Directions:
Output exactly the lines below, starting with the line that has "Targeting criteria (311, 748)" and going on through the line that has "Αποφάσεις Δ.Σ. (75, 1796)", both included, and no other lines.

Supplied entries:

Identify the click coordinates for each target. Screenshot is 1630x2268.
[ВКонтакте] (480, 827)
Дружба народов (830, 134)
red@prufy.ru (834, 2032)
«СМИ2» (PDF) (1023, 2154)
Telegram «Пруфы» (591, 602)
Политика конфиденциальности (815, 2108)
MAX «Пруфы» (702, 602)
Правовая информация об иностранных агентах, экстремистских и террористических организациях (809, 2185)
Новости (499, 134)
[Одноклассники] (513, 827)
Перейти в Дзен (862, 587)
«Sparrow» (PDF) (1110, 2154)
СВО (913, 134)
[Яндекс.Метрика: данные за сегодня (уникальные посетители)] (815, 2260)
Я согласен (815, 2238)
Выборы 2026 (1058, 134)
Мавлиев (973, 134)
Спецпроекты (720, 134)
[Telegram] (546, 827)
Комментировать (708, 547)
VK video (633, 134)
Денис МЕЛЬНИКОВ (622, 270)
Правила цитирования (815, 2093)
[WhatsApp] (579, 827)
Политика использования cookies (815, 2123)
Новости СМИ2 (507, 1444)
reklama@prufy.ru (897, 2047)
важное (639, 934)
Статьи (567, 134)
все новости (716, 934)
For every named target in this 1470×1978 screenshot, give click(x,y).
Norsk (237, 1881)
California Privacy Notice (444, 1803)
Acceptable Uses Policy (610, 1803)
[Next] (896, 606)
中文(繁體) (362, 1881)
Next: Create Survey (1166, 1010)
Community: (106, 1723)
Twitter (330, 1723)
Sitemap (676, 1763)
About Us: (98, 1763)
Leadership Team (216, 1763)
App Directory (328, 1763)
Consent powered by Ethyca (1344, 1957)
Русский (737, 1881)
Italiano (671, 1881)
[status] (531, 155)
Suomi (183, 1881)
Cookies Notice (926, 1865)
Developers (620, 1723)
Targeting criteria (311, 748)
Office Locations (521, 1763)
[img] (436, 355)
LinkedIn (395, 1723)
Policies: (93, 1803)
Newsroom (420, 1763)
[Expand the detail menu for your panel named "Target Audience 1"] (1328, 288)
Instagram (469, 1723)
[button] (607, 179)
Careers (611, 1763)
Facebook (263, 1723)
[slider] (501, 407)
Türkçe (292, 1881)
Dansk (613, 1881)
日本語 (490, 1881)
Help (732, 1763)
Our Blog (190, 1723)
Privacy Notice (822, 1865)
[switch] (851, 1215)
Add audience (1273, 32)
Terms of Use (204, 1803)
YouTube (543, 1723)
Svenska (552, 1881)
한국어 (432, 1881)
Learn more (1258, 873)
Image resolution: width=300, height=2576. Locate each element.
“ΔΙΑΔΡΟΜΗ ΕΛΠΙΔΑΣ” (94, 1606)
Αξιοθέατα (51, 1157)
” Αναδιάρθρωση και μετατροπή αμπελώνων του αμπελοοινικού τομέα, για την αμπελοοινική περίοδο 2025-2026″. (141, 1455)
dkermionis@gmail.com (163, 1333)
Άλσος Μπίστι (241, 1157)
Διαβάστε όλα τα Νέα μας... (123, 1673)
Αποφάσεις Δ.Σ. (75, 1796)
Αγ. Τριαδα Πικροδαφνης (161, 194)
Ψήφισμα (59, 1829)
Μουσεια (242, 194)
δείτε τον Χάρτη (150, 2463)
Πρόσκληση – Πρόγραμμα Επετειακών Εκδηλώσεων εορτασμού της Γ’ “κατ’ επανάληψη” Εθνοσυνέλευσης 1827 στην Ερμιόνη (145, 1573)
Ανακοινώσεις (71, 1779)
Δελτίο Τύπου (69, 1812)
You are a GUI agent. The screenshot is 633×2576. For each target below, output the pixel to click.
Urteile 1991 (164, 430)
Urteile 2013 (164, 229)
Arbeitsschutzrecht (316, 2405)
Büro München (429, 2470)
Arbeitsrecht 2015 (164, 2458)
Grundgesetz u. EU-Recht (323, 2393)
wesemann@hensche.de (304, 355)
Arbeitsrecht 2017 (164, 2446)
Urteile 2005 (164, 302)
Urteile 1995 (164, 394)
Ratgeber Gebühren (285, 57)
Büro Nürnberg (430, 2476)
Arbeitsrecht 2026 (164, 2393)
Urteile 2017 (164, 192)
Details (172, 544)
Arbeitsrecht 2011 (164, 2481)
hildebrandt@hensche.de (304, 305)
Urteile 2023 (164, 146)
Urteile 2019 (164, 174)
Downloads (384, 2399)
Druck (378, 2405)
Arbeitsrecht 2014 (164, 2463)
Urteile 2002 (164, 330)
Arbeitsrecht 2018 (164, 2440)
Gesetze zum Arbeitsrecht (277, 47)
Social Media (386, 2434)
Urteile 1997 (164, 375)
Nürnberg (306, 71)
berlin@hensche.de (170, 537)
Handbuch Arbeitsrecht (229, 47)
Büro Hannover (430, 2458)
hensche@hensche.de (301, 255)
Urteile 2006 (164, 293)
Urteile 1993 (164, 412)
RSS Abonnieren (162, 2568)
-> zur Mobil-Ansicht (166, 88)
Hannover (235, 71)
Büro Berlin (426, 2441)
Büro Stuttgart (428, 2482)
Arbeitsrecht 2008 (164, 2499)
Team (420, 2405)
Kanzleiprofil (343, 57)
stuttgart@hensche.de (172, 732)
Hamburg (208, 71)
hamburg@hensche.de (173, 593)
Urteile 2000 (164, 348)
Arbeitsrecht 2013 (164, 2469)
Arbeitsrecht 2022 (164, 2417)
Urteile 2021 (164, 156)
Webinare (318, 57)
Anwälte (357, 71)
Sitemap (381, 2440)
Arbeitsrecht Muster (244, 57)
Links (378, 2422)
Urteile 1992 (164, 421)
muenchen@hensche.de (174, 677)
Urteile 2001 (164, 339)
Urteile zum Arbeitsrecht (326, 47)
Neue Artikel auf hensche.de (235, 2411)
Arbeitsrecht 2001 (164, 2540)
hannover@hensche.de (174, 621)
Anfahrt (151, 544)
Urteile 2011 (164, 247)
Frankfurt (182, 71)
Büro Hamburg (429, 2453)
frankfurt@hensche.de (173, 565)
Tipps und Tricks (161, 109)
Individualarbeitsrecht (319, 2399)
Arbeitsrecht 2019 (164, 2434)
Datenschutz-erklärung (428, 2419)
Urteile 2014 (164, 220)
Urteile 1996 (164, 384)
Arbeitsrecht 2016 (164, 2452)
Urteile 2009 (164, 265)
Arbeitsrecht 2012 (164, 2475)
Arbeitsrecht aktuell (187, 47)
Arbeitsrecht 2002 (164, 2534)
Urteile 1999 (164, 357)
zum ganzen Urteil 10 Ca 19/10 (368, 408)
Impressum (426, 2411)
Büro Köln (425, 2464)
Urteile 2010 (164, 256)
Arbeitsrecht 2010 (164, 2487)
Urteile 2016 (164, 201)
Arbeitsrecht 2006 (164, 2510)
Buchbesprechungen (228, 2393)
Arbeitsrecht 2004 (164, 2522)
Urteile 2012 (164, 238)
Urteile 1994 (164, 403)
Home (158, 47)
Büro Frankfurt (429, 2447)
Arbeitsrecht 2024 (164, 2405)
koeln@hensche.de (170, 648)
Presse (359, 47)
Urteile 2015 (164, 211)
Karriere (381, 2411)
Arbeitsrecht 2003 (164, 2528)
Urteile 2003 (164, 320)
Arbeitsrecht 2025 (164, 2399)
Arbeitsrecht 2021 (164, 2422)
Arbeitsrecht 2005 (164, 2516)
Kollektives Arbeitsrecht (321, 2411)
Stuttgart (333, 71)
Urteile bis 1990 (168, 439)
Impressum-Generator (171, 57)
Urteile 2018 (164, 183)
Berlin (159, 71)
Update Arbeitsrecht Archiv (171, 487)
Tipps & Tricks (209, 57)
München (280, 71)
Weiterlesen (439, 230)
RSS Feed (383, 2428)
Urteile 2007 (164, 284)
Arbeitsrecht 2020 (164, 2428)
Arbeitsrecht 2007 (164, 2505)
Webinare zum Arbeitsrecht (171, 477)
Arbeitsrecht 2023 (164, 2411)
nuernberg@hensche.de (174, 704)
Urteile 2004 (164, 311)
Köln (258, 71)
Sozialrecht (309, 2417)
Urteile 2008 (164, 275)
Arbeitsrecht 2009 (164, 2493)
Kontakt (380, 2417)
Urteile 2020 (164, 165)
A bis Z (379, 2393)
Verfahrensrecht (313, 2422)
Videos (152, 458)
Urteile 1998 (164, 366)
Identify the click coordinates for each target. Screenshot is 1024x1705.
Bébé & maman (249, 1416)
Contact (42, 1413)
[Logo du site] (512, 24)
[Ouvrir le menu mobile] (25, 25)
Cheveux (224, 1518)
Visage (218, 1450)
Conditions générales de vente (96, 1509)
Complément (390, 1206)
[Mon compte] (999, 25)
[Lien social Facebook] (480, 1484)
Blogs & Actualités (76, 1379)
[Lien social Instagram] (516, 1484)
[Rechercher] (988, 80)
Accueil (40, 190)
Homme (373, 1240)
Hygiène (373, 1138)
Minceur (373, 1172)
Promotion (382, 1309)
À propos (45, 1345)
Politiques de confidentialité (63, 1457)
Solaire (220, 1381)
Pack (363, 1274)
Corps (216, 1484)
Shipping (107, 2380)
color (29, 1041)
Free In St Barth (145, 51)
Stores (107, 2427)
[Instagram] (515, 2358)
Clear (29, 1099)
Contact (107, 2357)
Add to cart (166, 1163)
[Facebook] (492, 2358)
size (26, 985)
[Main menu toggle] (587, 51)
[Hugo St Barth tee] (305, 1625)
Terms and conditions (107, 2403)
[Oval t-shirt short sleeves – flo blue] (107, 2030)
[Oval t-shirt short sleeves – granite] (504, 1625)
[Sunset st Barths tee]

Task answer:
Targeting criteria (311, 748)
Office Locations (521, 1763)
[img] (436, 355)
LinkedIn (395, 1723)
Policies: (93, 1803)
Newsroom (420, 1763)
[Expand the detail menu for your panel named "Target Audience 1"] (1328, 288)
Instagram (469, 1723)
[button] (607, 179)
Careers (611, 1763)
Facebook (263, 1723)
[slider] (501, 407)
Türkçe (292, 1881)
Dansk (613, 1881)
日本語 (490, 1881)
Help (732, 1763)
Our Blog (190, 1723)
Privacy Notice (822, 1865)
[switch] (851, 1215)
Add audience (1273, 32)
Terms of Use (204, 1803)
YouTube (543, 1723)
Svenska (552, 1881)
한국어 (432, 1881)
Learn more (1258, 873)
Image resolution: width=300, height=2576. Locate each element.
“ΔΙΑΔΡΟΜΗ ΕΛΠΙΔΑΣ” (94, 1606)
Αξιοθέατα (51, 1157)
” Αναδιάρθρωση και μετατροπή αμπελώνων του αμπελοοινικού τομέα, για την αμπελοοινική περίοδο 2025-2026″. (141, 1455)
dkermionis@gmail.com (163, 1333)
Άλσος Μπίστι (241, 1157)
Διαβάστε όλα τα Νέα μας... (123, 1673)
Αποφάσεις Δ.Σ. (75, 1796)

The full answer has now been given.